## Start PROVIDED RECORDS
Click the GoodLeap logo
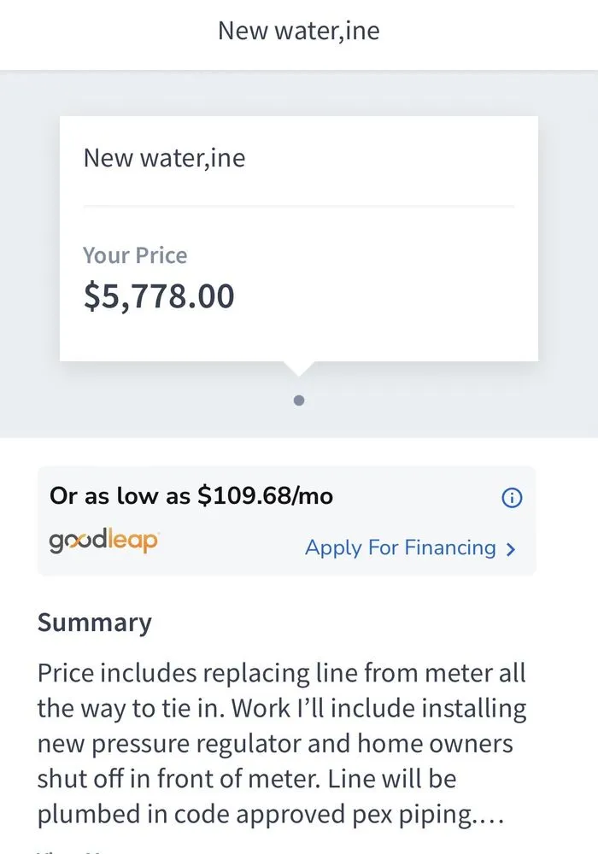598x854 pixels. point(103,541)
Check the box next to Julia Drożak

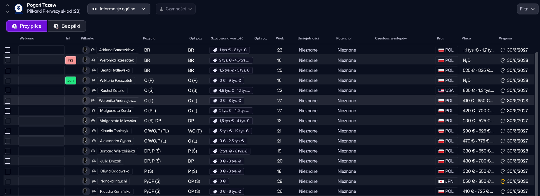coord(8,161)
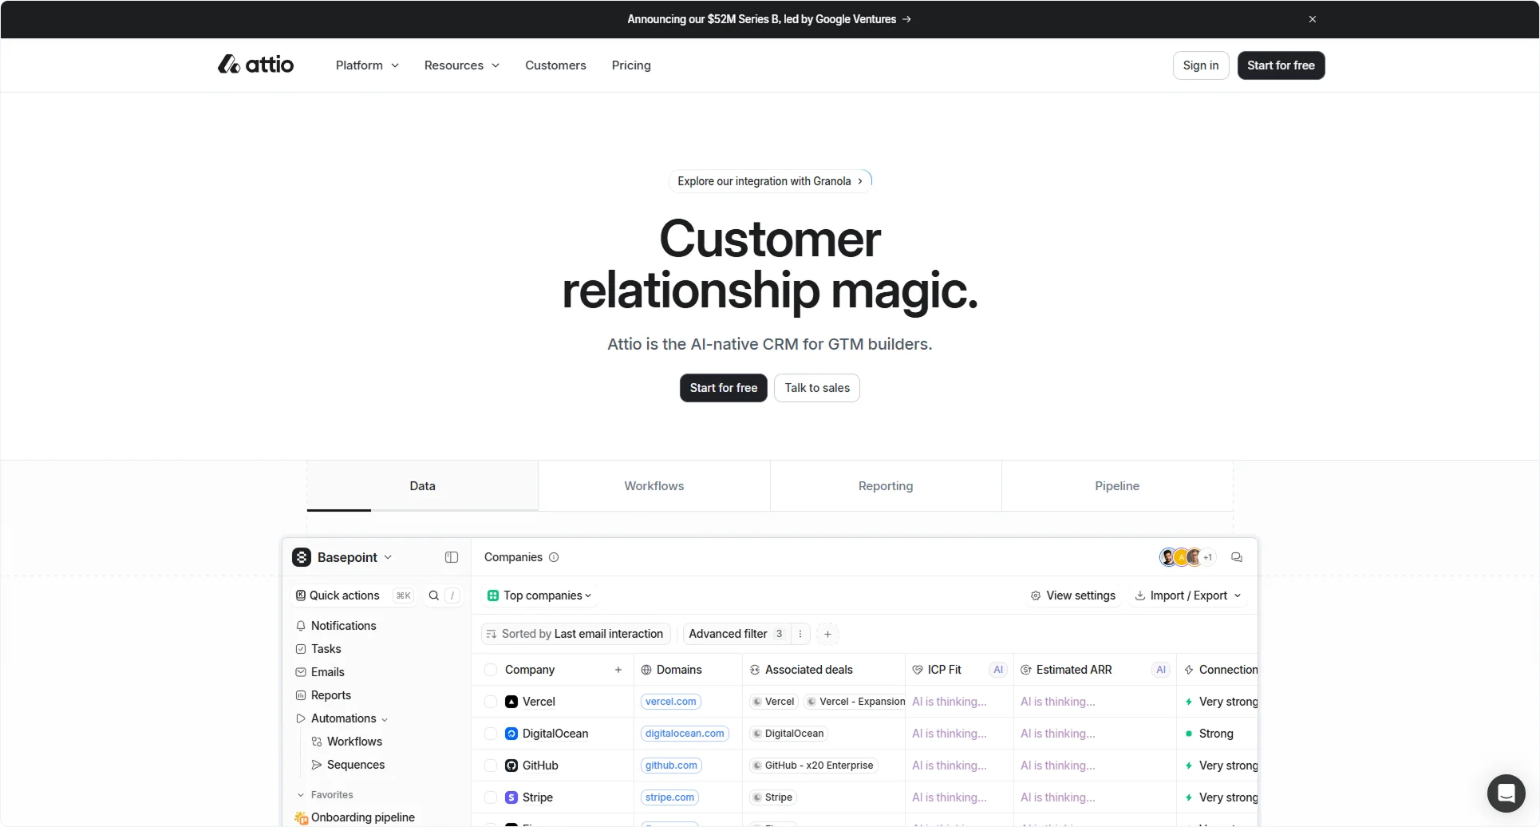The height and width of the screenshot is (827, 1540).
Task: Click the Talk to sales button
Action: [816, 388]
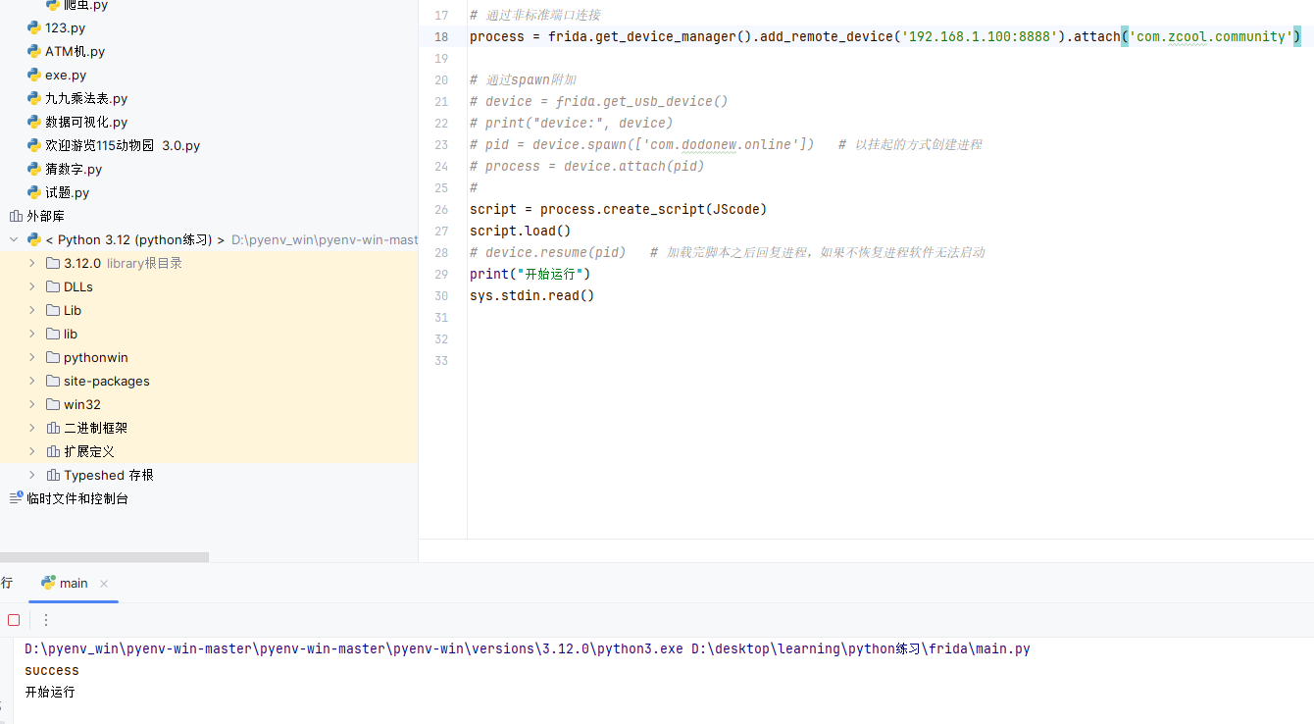The image size is (1314, 724).
Task: Collapse the Python 3.12 interpreter node
Action: [x=14, y=239]
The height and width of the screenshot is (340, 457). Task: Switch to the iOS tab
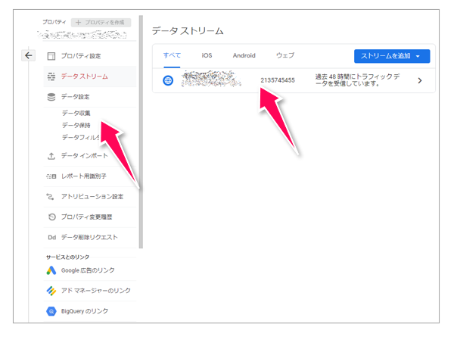[207, 56]
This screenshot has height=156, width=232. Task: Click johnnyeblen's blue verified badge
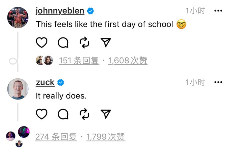(91, 11)
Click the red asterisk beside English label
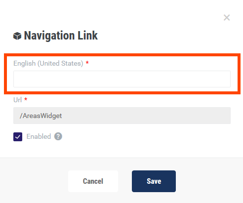The image size is (243, 203). 87,63
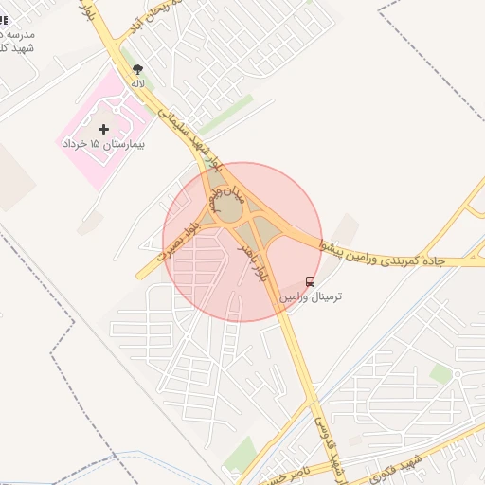Select the small roundabout beside the eastern green park
485x485 pixels.
coord(458,374)
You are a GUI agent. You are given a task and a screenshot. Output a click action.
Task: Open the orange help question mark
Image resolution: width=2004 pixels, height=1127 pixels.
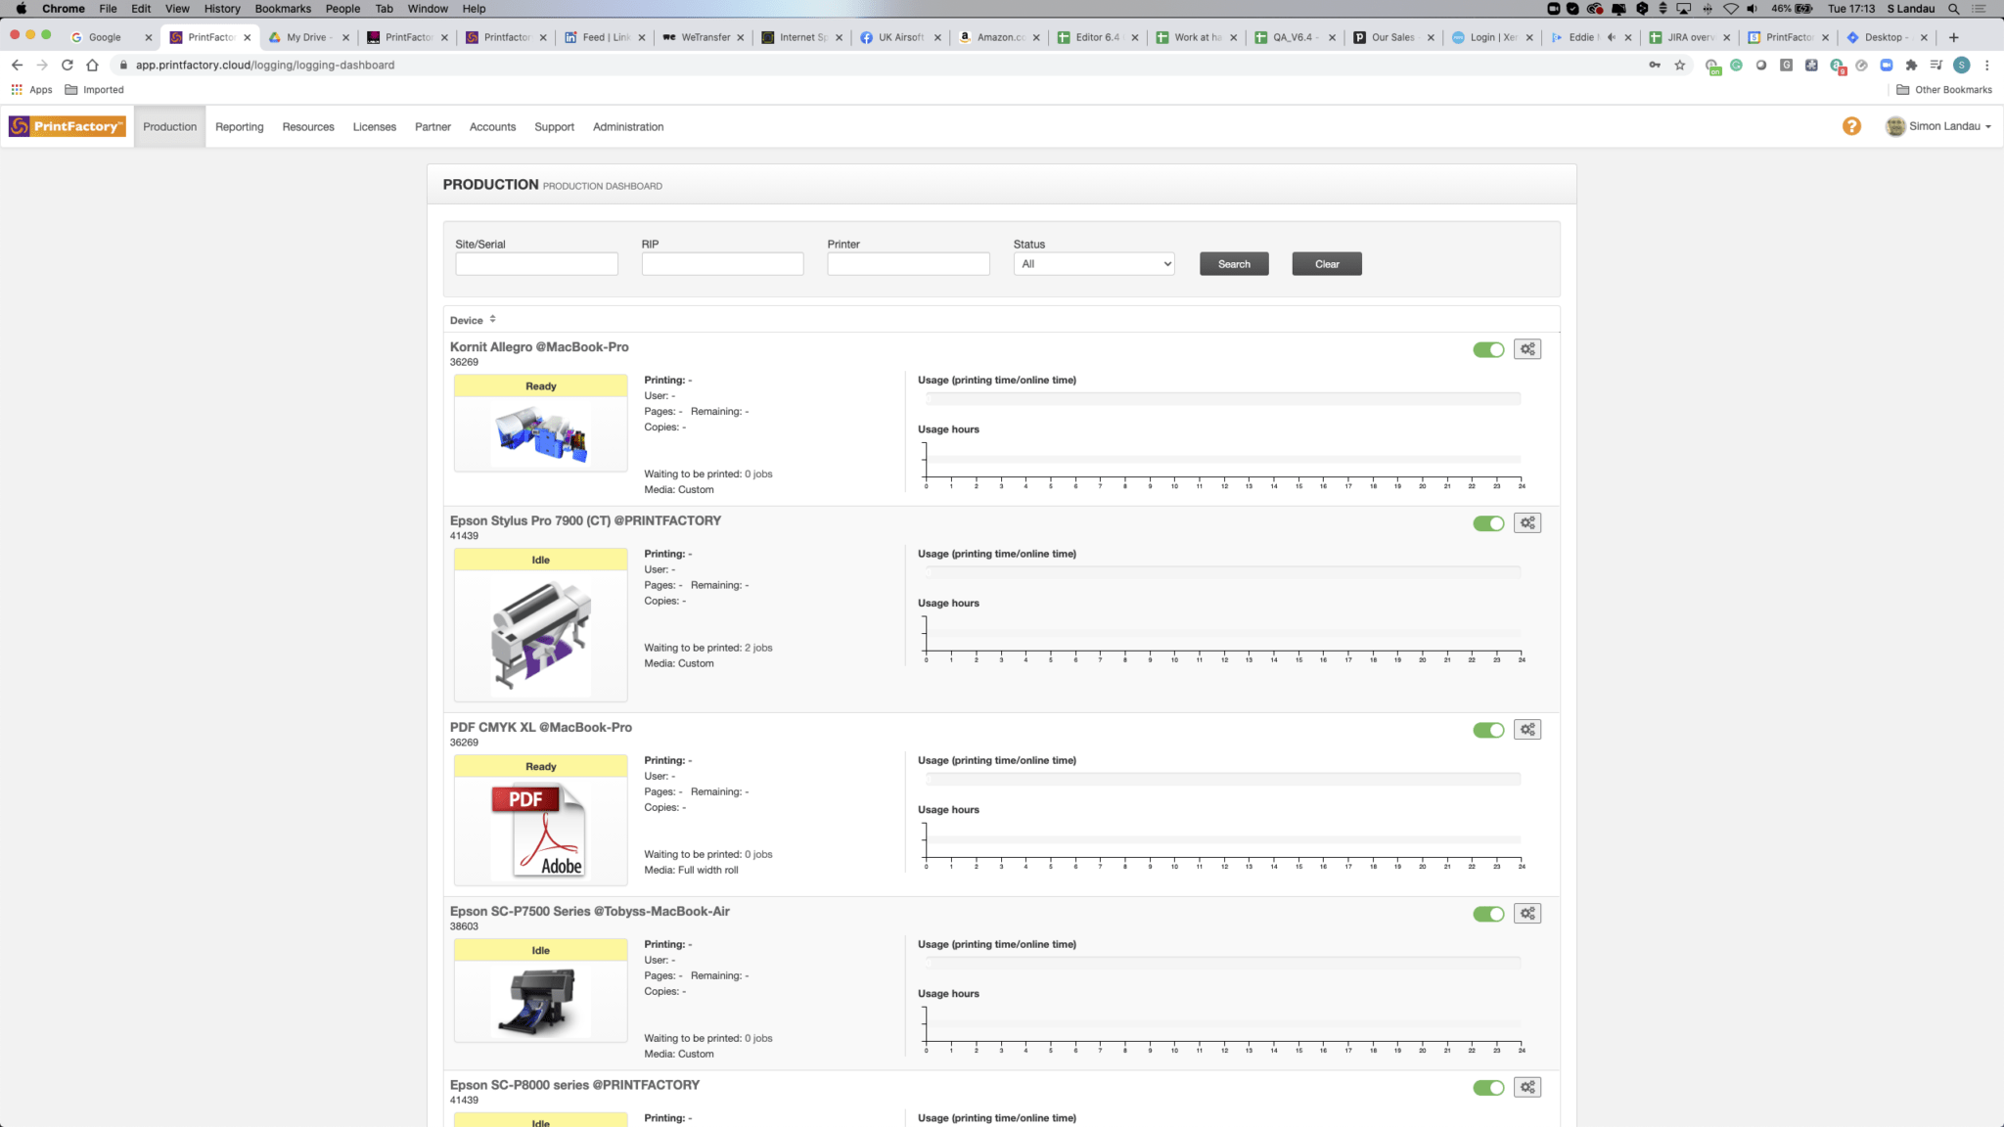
## End PROVIDED RECORDS
Rewrite the records from the line containing "You are a GUI" through the end, replacing "orange" with "gray" and leaving everything else unchanged. Leave the pictures out.

_EXERCISE SOLUTION_.
You are a GUI agent. You are given a task and a screenshot. Output a click action.
Task: Open the gray help question mark
Image resolution: width=2004 pixels, height=1127 pixels.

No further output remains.